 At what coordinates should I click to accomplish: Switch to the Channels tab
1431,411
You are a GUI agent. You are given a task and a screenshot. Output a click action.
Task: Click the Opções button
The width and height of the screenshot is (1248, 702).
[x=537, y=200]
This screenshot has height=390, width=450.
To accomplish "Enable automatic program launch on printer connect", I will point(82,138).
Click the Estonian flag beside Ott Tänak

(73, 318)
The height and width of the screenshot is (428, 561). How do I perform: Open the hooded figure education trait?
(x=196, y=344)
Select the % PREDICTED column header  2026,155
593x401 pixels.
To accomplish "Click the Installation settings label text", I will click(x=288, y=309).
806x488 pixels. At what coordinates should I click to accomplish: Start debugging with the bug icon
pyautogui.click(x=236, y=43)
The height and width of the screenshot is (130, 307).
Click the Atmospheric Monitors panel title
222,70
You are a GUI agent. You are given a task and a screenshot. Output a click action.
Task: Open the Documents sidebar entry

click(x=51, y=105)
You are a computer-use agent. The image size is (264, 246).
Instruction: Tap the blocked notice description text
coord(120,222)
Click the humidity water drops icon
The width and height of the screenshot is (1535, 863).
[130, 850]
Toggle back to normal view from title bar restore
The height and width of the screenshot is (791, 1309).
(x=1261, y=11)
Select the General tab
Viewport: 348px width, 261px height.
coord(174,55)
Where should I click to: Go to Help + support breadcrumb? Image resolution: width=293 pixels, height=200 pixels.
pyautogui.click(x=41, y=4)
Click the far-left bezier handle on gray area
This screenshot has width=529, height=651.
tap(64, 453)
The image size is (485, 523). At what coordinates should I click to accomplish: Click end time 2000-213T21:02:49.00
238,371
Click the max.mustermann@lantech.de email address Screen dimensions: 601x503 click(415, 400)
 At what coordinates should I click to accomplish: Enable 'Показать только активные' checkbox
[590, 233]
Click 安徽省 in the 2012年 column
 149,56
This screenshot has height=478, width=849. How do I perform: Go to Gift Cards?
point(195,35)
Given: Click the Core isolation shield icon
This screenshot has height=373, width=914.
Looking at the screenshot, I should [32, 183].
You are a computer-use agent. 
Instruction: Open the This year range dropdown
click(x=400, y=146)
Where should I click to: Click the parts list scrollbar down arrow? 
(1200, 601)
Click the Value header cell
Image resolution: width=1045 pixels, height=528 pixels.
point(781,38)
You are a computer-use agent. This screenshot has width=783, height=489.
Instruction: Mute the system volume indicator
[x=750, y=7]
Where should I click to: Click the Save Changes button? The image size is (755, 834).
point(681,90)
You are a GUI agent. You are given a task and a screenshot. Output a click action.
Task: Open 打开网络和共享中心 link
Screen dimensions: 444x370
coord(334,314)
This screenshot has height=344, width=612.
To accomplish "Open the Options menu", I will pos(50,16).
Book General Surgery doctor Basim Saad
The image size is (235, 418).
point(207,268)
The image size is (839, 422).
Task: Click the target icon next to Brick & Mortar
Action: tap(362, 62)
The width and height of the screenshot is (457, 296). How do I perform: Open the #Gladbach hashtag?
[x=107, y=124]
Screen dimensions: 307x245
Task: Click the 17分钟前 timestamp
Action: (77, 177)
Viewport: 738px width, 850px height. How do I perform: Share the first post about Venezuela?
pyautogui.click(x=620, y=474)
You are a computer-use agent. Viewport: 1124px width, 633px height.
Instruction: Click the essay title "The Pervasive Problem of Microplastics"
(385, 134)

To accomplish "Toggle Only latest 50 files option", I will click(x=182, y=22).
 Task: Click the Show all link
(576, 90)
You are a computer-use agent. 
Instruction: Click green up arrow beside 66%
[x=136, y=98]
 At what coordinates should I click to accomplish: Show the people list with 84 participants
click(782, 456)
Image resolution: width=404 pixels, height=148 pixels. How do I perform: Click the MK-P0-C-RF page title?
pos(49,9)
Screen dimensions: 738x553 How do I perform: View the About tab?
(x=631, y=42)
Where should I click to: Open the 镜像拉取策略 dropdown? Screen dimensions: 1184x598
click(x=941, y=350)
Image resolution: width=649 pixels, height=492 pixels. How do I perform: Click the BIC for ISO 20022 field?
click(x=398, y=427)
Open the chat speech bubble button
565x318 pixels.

### WRITTEN TASK
Copy out the section of the listing that opens with its first line and closes with the line containing "[x=537, y=200]", both ends included.

### EXERCISE RESPONSE
 At what coordinates should I click to accomplish: Switch to the Channels tab
1431,411
You are a GUI agent. You are given a task and a screenshot. Output a click action.
Task: Click the Opções button
The width and height of the screenshot is (1248, 702).
[x=537, y=200]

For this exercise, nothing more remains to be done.